Cássia Kiss, por sua vez, é mais performática, pois, ao ser demitida da Globo, a atriz, assumidamente conservadora e católica, chegou a ser filmada participando de orações em praças, junto com militantes golpistas bolsonaristas, defendendo um golpe de Estado. Partindo pro moralismo carola e desbocado, sua última aparição foi numa confusão em um supermercado, quando, do nada, insurgiu-se e ameaçou expulsar aos gritos de um estabelecimento uma jovem, acompanhada de sua mãe, tão somente porque estava com pouca roupa, utilizando vestimenta (segundo ela) indevida num local público.

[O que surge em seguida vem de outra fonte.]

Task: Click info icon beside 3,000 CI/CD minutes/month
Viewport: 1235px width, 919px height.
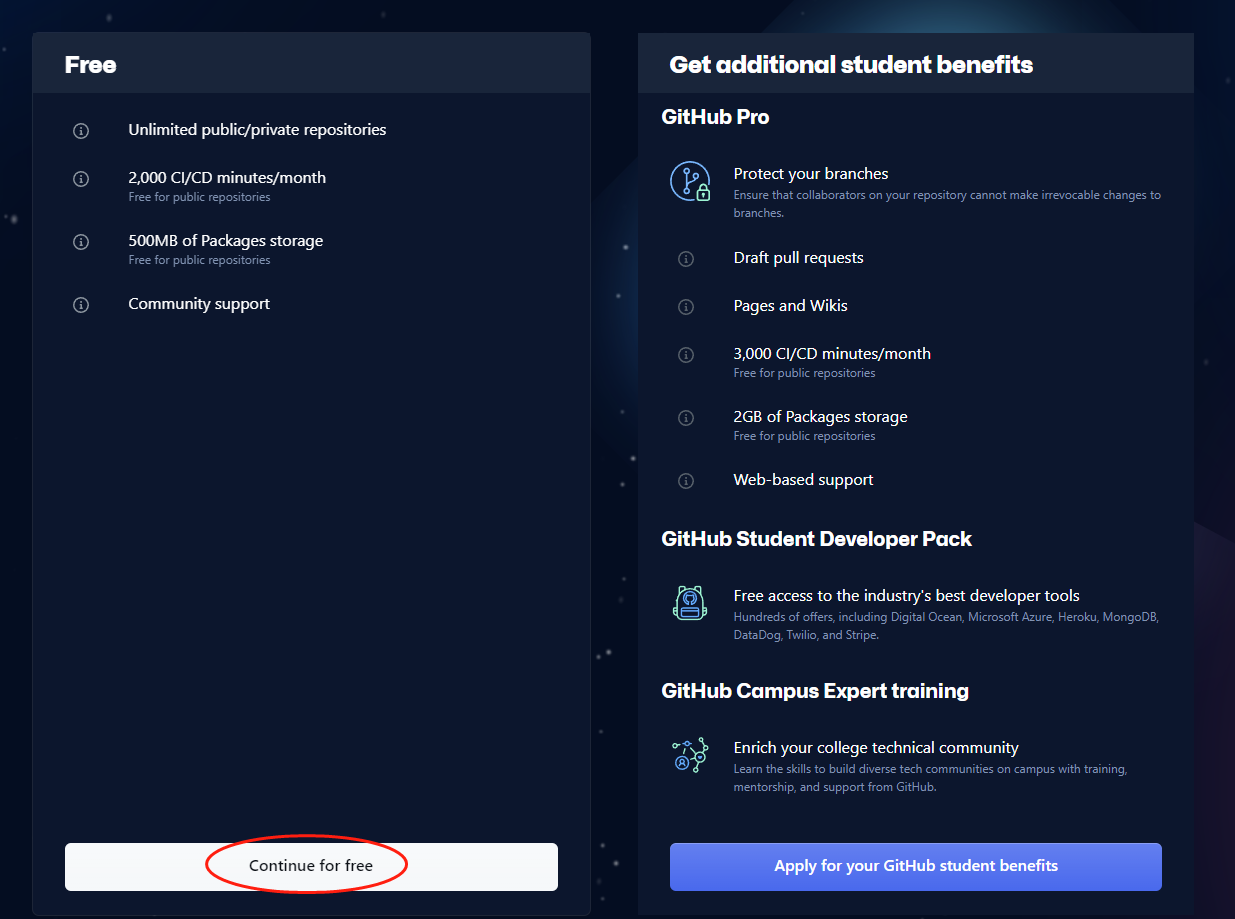Action: 686,355
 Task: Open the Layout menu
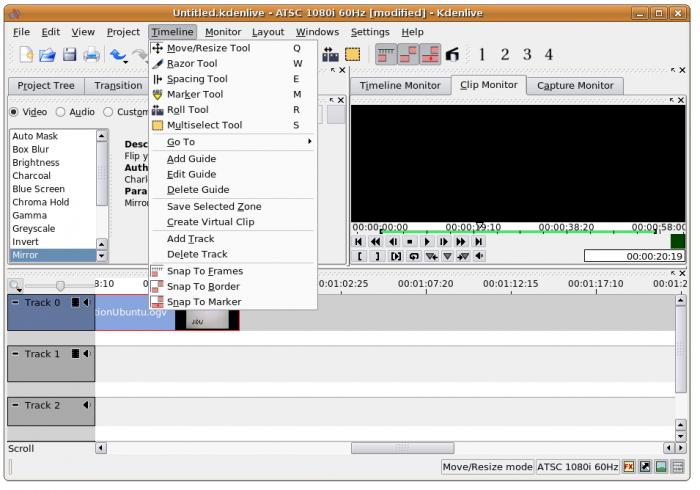[x=268, y=32]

Simone de Beauvoir, filósofa francesa, autora do “Segundo Sexo”, uma das maiores pensadoras do século XX, dizia que a moral, é, sobretudo, escolha, e uma escolha que pode levar a um caminho de liberdade ou não. Em síntese, a moral que adoto tanto pode me levar a um caminho de condenação quanto a um de libertação, dependendo das escolhas que vc efetua.

Eu escolho gostar de mulher, mas, das escolhas que Cássia e Regina fizeram, eu escolho não gostar delas!